Greenwich’s punitive pavement tax that pays for one council pension

October 13, 2013 9:00 AM

Small shops and cafes in the Royal Borough of Greenwich are being hit by new street trading licensing charges introduced by the council this summer.

Many small businesses are under cost pressure with Business Rates and rents creeping up and sales figures are struggling to keep up with the taxman’s demands.

The council’s new pavement tax only makes things harder. Florists setting out flower displays, grocers’ fruit and veg stalls, and cafes with outdoor seating areas have all been hit.

“I have three square metres of outdoor space. I have to pay for that every week, as well as a £35 admin fee every six months”, says Jason Hunter, owner of the Creaky Shed grocery shop. “It’s a cost that is nearly unbearable for me.
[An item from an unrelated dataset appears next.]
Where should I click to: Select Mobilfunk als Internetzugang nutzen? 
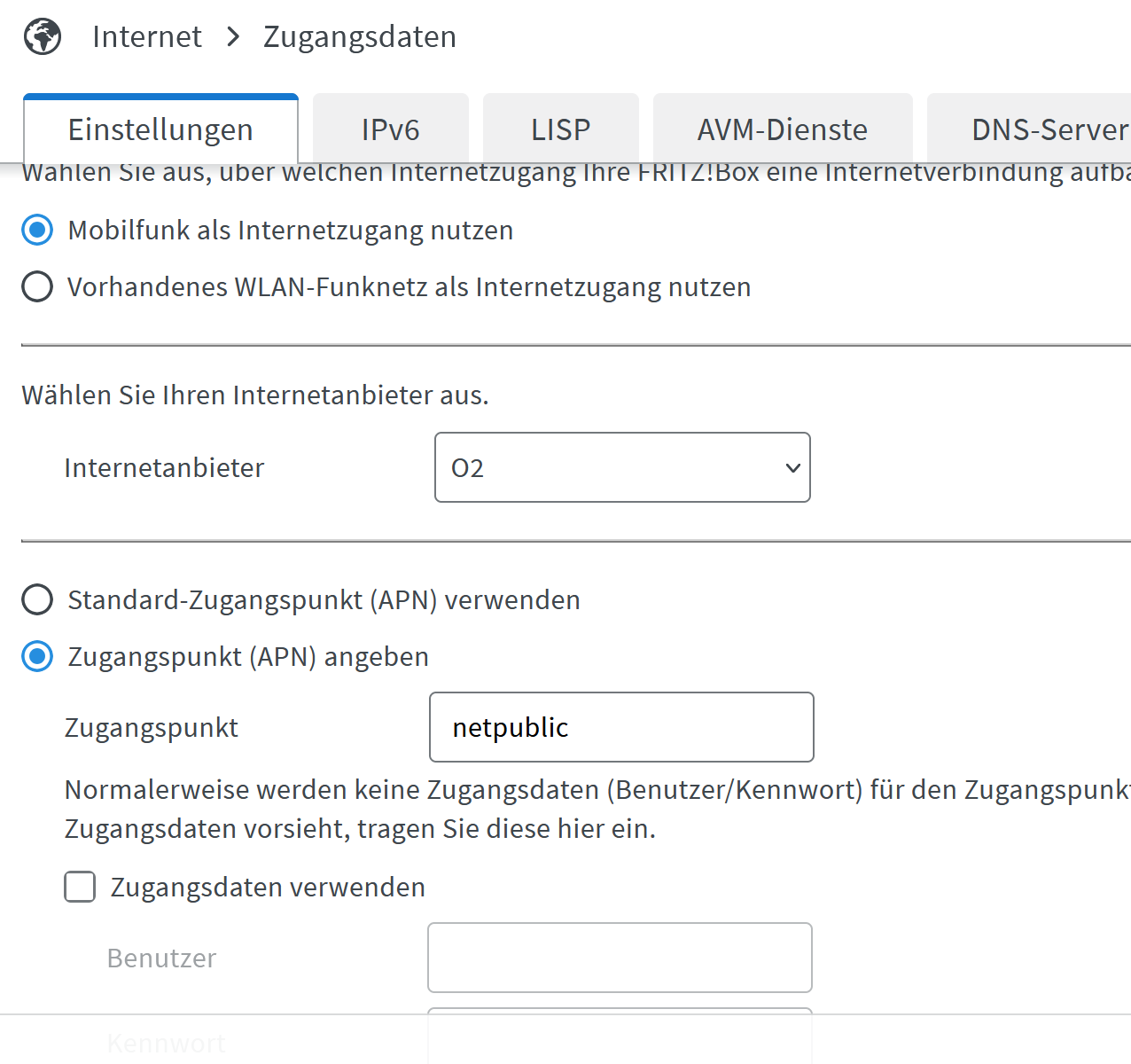point(37,231)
I don’t want to put the cost onto my customers. But I’m left with little choice – either I hurt my business by taking down my outdoor display, or I sack my weekend assistant, or I put up my prices.”
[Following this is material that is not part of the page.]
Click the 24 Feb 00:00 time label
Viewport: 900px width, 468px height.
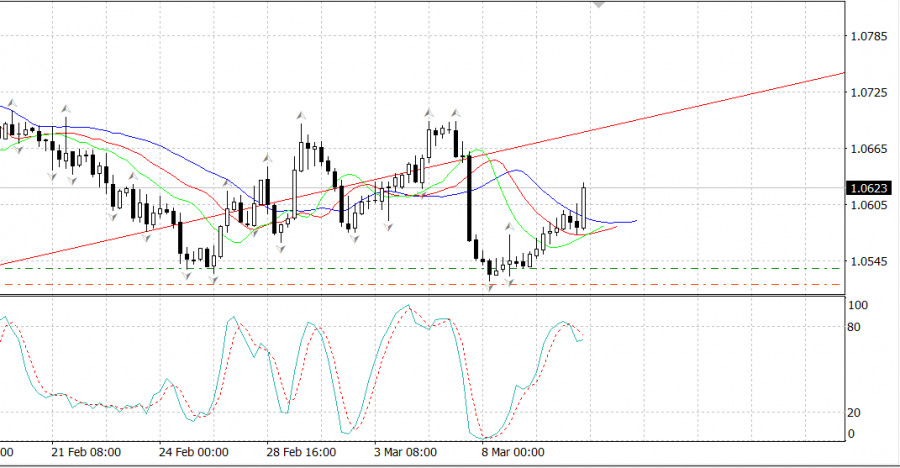193,452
The pavement tax is collected weekly and starts at £7 a square metre. It will cost affected businesses between £500 and £1000 each year according to Lorraine Turton, Greenwich Borough Representative for the Federation of Small Businesses.

But the measure is only expected to bring in £20,000 each year for Greenwich Council given the enforcement and administration costs. So despite hitting business hard, the amount raised won’t even cover the council’s contribution to theire Director of Culture, Sport and Media’s generous pension pot.

The council insist that the new policy puts them in line with other London Boroughs that impose similar street trading charges. But Jason rightly asks “why does that mean Greenwich should do the same? Rather than following the herd, Greenwich Council should be standing up for small businesses.”

Maureen O’Mara, the council’s environment cabinet member, claims that the aim of the policy was “not to make money, but simply to give businesses clarity as to what they can and can’t do.” If this were true, the council should look into other ways of clarifying rules before reaching into businesses’ tills.

Greenwich opposition leader Spencer Drury is proposing a motion to abolish the charges at the end of October. A petition launched by the Federation of Small Businesses calling for the removal of the charges has already attracted 1000 signatures and the campaign to abolish the pavement tax is building momentum.